Cest un galant homme, marque un homme d’esprit, un homme enjoüé, agréable. Mais, homme galant, marque un homme qui a de certaines passions qu’il ne devroit point avoir.


Galimatias.

Ce mot marque un embarras de paroles, une confusion de mots qui ne signifient rien. C’est un terme qui ne s’employe que dans les conversations, & dans le stile familier ; comme : « la moins mauvaise des Traductions de du Ryer, est celle des Œuvres de Cicéron, quoy qu’il y ait passé plusieurs endroits qu’il n’a point entendus ; & que pour se tirer d’affaire, il y ait mis à la place de petits galimatias, propres à ébloüir, & à embarasser les jeunes gens[1]. » On dit ordinairement d’un Ouvrage où il n’y a qu’une vaine pompe de mots sans suite & sans jugement, que c’est un Galimatias. C’est un pur Galimatias que ce Livre-là.


Genre douteux.

Exemple : Que ton corps & ta teste sont belles ; Que ton corps & ta teste sont beaux. Il faut dire sont belles, & c’est comme parle le Traducteur de Phédre dans la Fable du Corbeau. On dit de même, les pieds & la teste nuë, & non nuds ; quoyque la Grammaire veüille qu’on fasse rapporter l’adjectif au genre le plus noble, comme nous le faisons en plusieurs expressions de nostre Langue.

Mais il y a une autre difficulté dans le genre ; on demande, par exemple, si on peut justifier cette phrase-cy dont se sert un bon Autheur ; il parle de la conformité que doivent avoir les paroles avec les choses, & il dit : Lors que cette conformité est extraordinairement parfaite, le discours l’est extraordinairement[2] ; car comme dans le premier membre le mot parfaite est féminin, on ne sçait s’il se peut sous-entendre dans l’autre pour un adjectif masculin, & s’il ne falloit point dire : Lors que cette conformité est extraordinairement parfaite, le discours est extraordinairement parfait ; je crois pour moy qu’il eust esté mieux de le dire.

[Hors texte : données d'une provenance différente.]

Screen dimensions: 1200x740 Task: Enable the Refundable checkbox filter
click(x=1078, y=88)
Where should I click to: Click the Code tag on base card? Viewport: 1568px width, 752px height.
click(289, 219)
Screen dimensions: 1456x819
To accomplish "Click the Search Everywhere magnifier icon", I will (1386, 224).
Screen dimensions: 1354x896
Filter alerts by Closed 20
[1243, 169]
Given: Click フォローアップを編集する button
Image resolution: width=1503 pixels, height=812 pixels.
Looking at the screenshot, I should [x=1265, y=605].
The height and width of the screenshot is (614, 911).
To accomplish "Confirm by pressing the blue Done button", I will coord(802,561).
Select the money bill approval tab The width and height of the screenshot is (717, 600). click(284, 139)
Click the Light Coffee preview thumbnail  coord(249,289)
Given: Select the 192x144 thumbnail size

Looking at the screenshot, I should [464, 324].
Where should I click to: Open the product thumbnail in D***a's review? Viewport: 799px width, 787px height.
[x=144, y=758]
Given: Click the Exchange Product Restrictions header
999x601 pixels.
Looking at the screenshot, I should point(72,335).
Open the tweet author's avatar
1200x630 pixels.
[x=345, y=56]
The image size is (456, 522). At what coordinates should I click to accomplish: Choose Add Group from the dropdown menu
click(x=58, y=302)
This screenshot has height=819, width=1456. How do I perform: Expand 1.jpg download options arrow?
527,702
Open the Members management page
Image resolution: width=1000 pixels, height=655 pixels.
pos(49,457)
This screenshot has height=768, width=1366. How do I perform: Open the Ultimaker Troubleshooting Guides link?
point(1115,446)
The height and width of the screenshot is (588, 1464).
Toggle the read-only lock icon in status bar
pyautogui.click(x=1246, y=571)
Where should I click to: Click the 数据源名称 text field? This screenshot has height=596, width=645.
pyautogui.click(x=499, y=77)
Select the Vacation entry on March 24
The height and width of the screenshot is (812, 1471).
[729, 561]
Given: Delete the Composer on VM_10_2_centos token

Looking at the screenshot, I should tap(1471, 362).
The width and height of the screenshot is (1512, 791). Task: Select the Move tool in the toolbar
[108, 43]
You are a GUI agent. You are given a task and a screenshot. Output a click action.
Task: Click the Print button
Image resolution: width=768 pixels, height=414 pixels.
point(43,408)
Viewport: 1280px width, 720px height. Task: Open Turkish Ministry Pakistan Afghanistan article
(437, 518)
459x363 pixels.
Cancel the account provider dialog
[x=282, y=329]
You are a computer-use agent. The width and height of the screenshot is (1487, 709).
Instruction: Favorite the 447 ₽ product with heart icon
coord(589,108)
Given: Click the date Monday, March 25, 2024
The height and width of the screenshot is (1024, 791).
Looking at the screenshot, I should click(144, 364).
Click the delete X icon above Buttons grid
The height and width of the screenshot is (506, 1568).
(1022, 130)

Il semble que la mesme difficulté se rencontre en ces autres façons de parler : Cet homme est aussi bon que sa femme, cette femme n’est pas si avaritieuse que son mary ; quand la femme est ménagere, l’homme ne l’est pas toûjours. J’ay veu là-dessus de tres-habiles gens, qui sont assez embarassez sur ce qu’ils doivent répondre ; car ces exemples-cy ne sont pas tout à fait de la nature du premier que j’ay apporté, il semble que l’usage les ait en quelque façon autorisez, quelque irrégularité qui s’y trouve. En voicy encore un autre d’un certain Autheur, qui paroist favoriser ce que je dis[3] : « Zacharie estonné de cette prédiction, demanda à l’Ange comment il s’en pouvoit asseurer, estant si vieux & sa femme aussi. » Il y a néanmoins des personnes qui croyent que pour une plus grande exactitude, il faut repeter l’adjectif féminin, & c’est sans doute ce qui a fait dire à Mademoiselle de Scudery ; l’on vit arriver Télamon aussi négligé, que Melisse estoit négligée[4].


Gens.

Ce mot ne se met jamais avec un nombre déterminé, on ne dit point dix gens, douze gens ; mais on dira bien dix de ses gens, douze de ses gens, car c’est comme si l’on disoit dix personnes, dix hommes de ses gens ; on dit aussi, vous y trouverez mille gens, car mille en cette façon de parler se prend indéterminément. J’ay dit que gens ne se met jamais avec un nombre déterminé, cela s’entend s’il n’y a point d’adjectif entre le nombre & le nom, car alors on ne suit pas la regle, & l’on dit fort bien, dix jeunes gens ; je ne sçay pourtant si ce ne seroit point par une opinion contraire que l’Auteur de l’Art de Penser a dit. L’experience fait voir que de mille jeunes hommes qui apprennent la Logique, il n’y en a pas dix qui en sçache quelque chose[5]. Il faut remarquer encore que ce mot, de gens, est masculin devant son adjectif, & féminin aprés. Ce sont de fines gens, ce sont des gens fins ; & quand il est entre deux adjectifs, il est féminin à l’égard de celuy qui le précéde, & masculin à l’égard de celuy qui le suit, comme : ce sont les meilleures gens que j’aye jamais veus, & non, veües. Il n’y a que, tout, qui se mette au masculin devant ce mot, comme : tous les gens de bien, & non, toutes.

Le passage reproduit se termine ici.